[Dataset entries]
══════════

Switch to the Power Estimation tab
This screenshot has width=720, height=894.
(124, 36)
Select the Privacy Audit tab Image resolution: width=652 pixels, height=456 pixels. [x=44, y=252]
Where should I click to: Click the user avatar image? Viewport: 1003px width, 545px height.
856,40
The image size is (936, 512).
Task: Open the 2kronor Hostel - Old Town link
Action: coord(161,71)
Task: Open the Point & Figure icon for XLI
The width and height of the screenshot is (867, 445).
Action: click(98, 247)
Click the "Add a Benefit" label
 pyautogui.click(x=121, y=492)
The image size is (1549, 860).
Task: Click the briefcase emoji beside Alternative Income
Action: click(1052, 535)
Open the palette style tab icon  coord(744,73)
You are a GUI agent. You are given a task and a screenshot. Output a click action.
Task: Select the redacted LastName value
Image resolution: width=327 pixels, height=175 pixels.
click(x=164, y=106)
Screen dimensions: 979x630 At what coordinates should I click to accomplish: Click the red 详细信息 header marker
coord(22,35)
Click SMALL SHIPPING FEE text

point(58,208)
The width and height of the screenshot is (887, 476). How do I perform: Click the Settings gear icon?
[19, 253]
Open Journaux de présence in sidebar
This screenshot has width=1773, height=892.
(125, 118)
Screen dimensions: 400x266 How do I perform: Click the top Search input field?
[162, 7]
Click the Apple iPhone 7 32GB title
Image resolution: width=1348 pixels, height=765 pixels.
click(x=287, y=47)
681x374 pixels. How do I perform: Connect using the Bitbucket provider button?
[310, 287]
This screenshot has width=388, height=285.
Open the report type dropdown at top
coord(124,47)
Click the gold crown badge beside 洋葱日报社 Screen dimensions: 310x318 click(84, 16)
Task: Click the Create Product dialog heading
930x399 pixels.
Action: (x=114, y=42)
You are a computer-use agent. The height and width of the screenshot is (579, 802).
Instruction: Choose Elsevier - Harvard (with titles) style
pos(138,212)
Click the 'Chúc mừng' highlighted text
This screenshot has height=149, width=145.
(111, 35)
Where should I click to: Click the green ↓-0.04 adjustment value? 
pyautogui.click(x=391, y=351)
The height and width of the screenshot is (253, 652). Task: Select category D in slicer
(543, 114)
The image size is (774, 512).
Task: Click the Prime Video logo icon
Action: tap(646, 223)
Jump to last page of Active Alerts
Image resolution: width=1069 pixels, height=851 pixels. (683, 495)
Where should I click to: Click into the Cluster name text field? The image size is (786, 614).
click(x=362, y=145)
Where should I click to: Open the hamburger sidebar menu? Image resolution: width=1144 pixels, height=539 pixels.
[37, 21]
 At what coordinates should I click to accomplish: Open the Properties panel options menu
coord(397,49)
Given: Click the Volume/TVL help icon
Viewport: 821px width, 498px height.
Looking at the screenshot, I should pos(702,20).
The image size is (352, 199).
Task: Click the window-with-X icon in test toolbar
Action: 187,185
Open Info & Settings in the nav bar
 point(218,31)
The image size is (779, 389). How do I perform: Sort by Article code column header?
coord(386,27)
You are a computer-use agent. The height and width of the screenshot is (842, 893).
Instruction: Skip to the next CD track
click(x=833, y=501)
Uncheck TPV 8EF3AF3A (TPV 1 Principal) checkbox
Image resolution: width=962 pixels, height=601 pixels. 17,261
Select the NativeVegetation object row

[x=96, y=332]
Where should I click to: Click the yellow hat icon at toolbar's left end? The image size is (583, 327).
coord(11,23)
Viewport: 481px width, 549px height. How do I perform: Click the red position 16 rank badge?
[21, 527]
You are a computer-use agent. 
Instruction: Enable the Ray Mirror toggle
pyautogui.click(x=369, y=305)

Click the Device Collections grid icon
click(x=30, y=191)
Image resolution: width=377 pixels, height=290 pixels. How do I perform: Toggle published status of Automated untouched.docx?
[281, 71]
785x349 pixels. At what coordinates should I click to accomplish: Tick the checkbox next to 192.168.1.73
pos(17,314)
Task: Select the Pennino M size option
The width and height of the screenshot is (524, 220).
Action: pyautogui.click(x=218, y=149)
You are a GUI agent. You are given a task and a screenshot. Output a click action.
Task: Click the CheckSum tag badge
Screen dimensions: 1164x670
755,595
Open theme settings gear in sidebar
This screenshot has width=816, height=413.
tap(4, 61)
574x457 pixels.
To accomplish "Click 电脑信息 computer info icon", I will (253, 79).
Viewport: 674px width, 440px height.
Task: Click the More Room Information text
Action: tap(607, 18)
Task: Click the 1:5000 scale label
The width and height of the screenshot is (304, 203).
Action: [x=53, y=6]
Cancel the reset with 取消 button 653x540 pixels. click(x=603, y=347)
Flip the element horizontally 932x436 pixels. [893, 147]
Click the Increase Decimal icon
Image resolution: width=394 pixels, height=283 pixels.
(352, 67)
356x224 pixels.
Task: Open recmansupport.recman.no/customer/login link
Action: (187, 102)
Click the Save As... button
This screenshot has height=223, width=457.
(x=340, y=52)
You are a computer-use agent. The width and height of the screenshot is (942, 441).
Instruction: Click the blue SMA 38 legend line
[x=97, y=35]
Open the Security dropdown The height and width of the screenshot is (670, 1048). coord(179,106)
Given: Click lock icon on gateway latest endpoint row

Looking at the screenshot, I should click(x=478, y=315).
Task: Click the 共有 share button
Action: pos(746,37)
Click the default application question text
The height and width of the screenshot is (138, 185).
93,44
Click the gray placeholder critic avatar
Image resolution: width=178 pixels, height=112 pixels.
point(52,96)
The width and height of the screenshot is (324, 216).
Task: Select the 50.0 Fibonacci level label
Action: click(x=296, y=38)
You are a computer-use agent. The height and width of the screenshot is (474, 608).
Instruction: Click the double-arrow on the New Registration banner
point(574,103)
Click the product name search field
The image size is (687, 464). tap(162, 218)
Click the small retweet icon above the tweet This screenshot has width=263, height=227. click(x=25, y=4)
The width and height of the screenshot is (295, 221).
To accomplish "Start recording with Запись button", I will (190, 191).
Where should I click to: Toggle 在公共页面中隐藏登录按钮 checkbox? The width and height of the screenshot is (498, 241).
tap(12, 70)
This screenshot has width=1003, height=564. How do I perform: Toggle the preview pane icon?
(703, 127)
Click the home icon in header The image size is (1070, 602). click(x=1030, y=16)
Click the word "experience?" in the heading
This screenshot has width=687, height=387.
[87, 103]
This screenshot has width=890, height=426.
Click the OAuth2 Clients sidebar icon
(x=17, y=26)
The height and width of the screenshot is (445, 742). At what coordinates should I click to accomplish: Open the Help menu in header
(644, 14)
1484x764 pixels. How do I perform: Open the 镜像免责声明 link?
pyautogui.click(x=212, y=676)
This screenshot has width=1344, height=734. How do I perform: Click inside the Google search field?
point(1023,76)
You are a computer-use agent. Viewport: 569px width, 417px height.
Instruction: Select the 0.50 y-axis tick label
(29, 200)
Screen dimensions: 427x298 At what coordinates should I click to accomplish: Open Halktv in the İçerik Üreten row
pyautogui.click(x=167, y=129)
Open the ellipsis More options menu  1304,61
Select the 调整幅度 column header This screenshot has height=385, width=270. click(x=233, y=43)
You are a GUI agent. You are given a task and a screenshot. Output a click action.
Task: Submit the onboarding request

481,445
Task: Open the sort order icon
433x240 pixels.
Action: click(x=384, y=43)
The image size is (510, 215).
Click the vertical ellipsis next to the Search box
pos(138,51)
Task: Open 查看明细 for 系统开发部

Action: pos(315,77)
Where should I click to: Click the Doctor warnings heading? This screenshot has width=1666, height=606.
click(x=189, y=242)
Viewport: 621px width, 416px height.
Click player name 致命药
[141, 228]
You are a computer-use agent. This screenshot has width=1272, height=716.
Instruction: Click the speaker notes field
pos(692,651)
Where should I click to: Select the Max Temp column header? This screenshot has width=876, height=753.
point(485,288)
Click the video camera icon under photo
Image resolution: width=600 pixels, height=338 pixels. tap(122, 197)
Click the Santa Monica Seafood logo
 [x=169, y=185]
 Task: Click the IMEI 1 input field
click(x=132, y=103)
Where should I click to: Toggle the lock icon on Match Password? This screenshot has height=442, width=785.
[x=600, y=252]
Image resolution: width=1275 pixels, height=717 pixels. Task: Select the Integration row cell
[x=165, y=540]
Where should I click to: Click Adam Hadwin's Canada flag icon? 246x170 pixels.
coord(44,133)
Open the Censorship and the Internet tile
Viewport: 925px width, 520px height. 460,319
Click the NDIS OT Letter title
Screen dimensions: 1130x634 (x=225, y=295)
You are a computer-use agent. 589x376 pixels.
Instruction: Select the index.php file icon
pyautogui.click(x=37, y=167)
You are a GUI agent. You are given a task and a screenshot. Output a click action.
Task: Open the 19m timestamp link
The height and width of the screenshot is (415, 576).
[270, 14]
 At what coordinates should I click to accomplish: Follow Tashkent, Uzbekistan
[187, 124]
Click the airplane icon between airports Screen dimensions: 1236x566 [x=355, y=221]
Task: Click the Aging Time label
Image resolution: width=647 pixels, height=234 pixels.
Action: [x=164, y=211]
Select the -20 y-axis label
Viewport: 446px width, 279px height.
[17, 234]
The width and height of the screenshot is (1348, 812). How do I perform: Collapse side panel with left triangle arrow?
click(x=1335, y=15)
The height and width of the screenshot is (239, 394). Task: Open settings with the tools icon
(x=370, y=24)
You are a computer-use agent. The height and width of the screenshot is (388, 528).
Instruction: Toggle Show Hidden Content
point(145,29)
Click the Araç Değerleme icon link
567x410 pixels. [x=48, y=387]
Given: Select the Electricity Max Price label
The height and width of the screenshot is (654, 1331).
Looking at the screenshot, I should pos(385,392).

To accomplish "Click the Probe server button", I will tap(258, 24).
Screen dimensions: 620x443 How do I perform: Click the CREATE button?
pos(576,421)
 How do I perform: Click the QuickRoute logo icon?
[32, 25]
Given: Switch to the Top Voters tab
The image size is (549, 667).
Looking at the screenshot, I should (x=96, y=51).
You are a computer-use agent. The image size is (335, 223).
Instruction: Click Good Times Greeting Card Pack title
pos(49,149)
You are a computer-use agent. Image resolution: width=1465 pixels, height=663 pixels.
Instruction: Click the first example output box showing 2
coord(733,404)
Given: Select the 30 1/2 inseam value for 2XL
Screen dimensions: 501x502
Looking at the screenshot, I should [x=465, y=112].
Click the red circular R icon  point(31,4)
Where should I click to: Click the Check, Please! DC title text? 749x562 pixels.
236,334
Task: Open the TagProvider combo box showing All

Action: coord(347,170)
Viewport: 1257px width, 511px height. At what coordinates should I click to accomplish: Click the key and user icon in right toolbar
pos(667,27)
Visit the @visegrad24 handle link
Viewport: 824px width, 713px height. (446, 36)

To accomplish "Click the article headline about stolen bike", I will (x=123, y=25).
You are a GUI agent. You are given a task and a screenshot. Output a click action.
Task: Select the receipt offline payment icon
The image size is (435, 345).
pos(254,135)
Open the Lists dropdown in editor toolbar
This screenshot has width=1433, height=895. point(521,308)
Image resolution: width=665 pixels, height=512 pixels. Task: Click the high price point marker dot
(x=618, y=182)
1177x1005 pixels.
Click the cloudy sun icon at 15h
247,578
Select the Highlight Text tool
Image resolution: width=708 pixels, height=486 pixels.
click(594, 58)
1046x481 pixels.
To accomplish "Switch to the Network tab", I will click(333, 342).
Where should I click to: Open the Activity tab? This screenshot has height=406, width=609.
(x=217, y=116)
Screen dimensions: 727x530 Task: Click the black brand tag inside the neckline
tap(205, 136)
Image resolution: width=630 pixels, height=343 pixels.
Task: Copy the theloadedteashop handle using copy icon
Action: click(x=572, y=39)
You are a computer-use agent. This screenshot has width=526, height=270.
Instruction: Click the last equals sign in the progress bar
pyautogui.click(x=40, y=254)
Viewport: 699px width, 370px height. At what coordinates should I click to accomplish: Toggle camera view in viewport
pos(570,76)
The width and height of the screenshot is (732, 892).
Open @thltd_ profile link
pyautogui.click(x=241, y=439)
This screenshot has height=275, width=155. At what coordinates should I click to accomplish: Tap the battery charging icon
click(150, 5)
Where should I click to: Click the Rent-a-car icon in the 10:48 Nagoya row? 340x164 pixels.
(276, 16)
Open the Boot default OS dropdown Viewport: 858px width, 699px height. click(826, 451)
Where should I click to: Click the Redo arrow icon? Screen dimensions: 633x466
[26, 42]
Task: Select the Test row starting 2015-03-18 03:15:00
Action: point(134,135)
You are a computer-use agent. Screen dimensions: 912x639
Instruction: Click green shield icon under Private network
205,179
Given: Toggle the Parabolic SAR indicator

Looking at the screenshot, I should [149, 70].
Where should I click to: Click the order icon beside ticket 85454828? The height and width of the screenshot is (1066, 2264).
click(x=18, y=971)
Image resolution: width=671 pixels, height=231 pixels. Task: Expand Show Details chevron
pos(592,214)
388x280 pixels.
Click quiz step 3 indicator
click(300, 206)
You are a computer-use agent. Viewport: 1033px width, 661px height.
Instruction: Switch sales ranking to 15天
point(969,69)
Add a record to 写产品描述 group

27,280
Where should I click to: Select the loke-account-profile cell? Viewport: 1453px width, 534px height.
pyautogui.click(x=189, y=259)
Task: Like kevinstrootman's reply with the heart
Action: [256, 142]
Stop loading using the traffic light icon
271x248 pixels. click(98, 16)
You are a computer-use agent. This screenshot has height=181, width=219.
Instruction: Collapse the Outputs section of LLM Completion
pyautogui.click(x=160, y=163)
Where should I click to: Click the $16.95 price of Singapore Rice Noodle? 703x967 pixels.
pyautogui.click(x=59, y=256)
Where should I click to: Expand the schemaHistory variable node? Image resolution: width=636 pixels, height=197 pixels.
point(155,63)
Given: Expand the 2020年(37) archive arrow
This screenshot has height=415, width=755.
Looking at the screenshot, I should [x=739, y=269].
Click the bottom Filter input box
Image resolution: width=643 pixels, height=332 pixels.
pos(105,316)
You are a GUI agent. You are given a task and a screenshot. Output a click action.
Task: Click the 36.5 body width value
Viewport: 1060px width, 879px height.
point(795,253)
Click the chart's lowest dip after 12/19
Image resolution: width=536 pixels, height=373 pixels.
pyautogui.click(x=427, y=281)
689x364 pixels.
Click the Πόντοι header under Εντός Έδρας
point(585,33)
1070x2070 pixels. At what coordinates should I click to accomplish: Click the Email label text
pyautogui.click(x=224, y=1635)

══════════

Given exercise — Identify every line of the material above that contains the string "profile" and copy each one. Case counts.

Full response —
Open @thltd_ profile link
Where should I click to: Select the loke-account-profile cell? Viewport: 1453px width, 534px height.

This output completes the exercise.